Условия заданий —
• a. Перечислите все сетевые конкурсы, которые названы в отрывке.
• b. Ответьте по отрывку на три вопроса, каждый ответ дайте с новой строки под тем же номером.
(i) В какие годы, согласно отрывку, положение начало изменяться?
(ii) Какой роман указан как принадлежащий Мерси Шелли?
(iii) Кто назван авторами «Черной книги Арды»?
• c. Верните из отрывка без единого изменения фрагмент от слов «Ничего подобного не» до слов «но и только.».

Исходный отрывок —
----------

Однако в 1999–2000 годах положение начало изменяться. К настоящему моменту оказаться в обойме авторов, чьи имена не сходят с уст политологов и политтехнологов — очень хорошая литкарьера. Политика властно вошла в фантастику и не собирается ее покидать. Десятки писателей заинтересовались будущим России и мира. В том секторе фантастики, где живет борьба идеологий, распускаются футурсценарии, возникают комментарии к политической реальности, пожалуй, самым громким за последние годы был успех Кирилла Бенедиктова, Виктора Косенкова и Елены Чудиновой. Политические мотивы в книгах Вадима Панова и Романа Злотникова также немало способствовали приобретению ими широкой популярности.
Русский интернет будто специально создавался для роли «садка гениев». Теоретически, обилие пишущей, а главное, читающей публики, относительно быстрое возникновение литературных сайтов и порталов, неограниченные возможности самовыражения могли привести к новому витку в истории отечественной беллетристики. Или, как минимум, к формированию «коацерватного бульона», где один за другим зарождались бы новые звезды изящной словесности.
Ничего подобного не произошло. Литературная сфера русскоязычной сети представляет собой братскую могилу графоманов. Изредка среди их курганов попадаются погребения талантливых литераторов, безвестно сгинувших в сетевом болоте. Слава сетевого фантаста — никакая слава. Выйдя призером из горнила крупного сетевого конкурса («Грелка», «Эквадор», «большой» конкурс рассказа в Московском КЛФ, питерский «Фантакритик»), можно получить недурную репутацию, т. е. своего рода «прописку» в фантастике. Это неплохое начало для литературной карьеры, но и только.
Авторы, мечтавшие о рождении совершенно особой фантастической сетературы, резко отличающейся по тематике и художественному арсеналу от своей «бумажной мамы», оказались на задворках литпроцесса. Более или менее заметны Мерси Шелли (автор романа «Паутина»), Илья Новак да несколько несгибаемых бойцов из обоймы Александра Житинского.
Немного благосклоннее обошлась судьба с сетевыми критиками. Некоторые из них сумели завоевать доброе имя, ничуть не уступающее авторитету оффлайновских коллег. Возвышению сетевых критиков способствовал триумф системы livejournal (ЖЖ). Ведь ЖЖ-блоги — идеальный формат для микрорецензий, к тому же исключительно удобный для их обсуждения.
С каждым годом все более влиятельным становится сообщество писателей, вышедших из ролевой среды. Подобному взлету немало способствовала экранизация Питером Джексоном эпопеи Дж. Р.Р.Толкина. Сама по себе ролевая субкультура не является абсолютно открытой. Но этические концепции и эстетические стили, опробованные там, нередко обретают популярность во «внешнем» мире.
Ролевой «мастер» или иной духовный авторитет субкультуры может получить немалую известность. Так произошло, например, с авторами «Черной книги Арды» Натальей Некрасовой и Натальей Васильевой.

----------

Блок данных —
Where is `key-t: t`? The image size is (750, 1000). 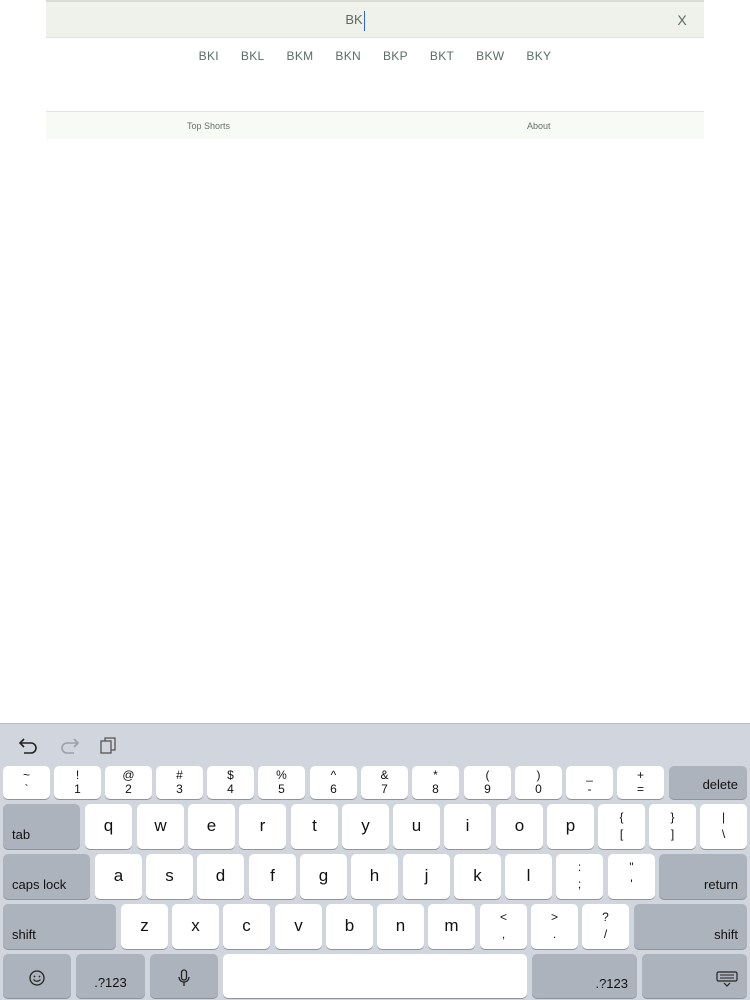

----------

Ответы по порядку —
• a. «Грелка»; «Эквадор»; «большой» конкурс рассказа в Московском КЛФ; питерский «Фантакритик».

• b.
(i) В 1999–2000 годах.
(ii) Роман «Паутина».
(iii) Наталья Некрасова и Наталья Васильева.

• c.
Ничего подобного не произошло. Литературная сфера русскоязычной сети представляет собой братскую могилу графоманов. Изредка среди их курганов попадаются погребения талантливых литераторов, безвестно сгинувших в сетевом болоте. Слава сетевого фантаста — никакая слава. Выйдя призером из горнила крупного сетевого конкурса («Грелка», «Эквадор», «большой» конкурс рассказа в Московском КЛФ, питерский «Фантакритик»), можно получить недурную репутацию, т. е. своего рода «прописку» в фантастике. Это неплохое начало для литературной карьеры, но и только.